Água parada apodrece
“Se não puder voar, corra. Se não puder correr, ande. Se não puder andar, rasteje, mas continue em frente de qualquer jeito.” (Martin Luther King)

Coisa de rico

O Distrito Federal vive tempos de vacas magras. Falta dinheiro até pra remédios. Pegou mal, por isso, a compra de motos BMW para o Detran. Cada uma custa quase R$ 50 mil. A notícia indignou a população. Desgastado, o governador mandou suspender a gastança. Mas a questão não morreu. Leitores levantaram a dúvida. Quando usar motoqueiro, motoboy ou motociclista? As três formas têm um ponto comum. São pessoas que pilotam moto. Mas há diferenças no uso.

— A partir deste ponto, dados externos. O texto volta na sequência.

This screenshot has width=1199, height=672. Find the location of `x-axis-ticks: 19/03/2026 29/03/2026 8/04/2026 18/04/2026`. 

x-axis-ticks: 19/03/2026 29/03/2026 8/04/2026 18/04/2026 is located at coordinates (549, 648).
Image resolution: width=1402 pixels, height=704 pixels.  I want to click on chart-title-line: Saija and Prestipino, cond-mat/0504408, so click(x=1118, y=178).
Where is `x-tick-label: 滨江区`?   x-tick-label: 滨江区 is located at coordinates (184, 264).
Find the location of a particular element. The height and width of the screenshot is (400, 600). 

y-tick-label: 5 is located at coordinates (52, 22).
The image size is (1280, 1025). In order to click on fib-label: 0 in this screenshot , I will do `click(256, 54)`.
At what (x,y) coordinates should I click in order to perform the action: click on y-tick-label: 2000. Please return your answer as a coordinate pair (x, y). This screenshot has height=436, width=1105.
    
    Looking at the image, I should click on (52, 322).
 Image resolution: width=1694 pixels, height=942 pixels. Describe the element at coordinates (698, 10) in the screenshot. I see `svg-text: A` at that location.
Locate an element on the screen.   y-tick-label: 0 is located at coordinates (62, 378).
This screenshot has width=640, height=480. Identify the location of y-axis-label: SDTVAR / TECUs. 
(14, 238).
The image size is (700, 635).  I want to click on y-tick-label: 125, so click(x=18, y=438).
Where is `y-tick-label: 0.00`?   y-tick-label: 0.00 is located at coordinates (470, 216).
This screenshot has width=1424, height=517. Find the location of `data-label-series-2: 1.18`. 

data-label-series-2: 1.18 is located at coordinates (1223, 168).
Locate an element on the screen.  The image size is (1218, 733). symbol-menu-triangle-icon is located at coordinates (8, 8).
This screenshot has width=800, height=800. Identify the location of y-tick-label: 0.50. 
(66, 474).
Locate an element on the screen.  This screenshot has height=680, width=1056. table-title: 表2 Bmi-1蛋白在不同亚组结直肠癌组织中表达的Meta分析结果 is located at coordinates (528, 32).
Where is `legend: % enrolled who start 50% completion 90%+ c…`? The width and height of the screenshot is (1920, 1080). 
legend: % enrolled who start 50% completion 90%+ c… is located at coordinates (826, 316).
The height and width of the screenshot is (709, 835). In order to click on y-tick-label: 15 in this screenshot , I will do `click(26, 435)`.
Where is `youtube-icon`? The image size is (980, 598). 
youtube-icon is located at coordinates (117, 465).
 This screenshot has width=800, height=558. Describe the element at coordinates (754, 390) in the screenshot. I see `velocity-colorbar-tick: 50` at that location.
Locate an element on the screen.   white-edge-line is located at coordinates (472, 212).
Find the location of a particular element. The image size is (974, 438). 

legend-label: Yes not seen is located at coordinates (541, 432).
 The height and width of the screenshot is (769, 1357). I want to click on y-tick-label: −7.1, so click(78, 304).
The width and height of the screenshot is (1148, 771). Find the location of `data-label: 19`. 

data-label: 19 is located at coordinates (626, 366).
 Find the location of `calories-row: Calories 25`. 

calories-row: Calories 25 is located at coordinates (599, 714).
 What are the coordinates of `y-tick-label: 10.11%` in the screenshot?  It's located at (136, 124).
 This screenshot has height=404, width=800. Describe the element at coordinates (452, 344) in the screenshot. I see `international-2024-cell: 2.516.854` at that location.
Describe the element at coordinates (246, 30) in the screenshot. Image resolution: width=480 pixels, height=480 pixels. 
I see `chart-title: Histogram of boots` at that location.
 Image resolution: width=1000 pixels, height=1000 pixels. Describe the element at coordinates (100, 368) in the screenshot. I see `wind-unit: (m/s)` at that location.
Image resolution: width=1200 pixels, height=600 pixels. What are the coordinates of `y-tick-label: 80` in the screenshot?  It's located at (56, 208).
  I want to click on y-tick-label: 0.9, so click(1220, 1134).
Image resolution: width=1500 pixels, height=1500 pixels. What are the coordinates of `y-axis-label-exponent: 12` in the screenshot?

Motoqueiro é meio pejorativo. Dá ideia de certa malandragem, de quem não tem coisa séria a fazer. Motoboy é quem usa a moto pra fazer entregas. Entrega pizza, remédio, encomendas. Motociclista é quem pega a moto pra dar uma voltinha, viajar ou trabalhar — sem ser pra entrega. Os agentes do Detran são motociclistas.

Leitor pergunta
Na quinta, acordei cedo. Liguei a tevê. Estava no ar notícia de apreensão de aves silvestres. O repórter, depois de mostrar gaiolas e gaiolas cheias de passarinhos, informou sobre a ação policial. “A apreensão foi feita perto de 6h”, informou. Ops! Fiquei assustada. Será que roubaram o artigo das horas?

Mari Cardoso, Brasília

Não, Mari. O artigo continua firme e forte: A aula começou às 8h. Vou à missa das 10h. Trabalho das 14h às 18h. Almoçamos ao meio-dia. A apreensão foi feita perto das 6h.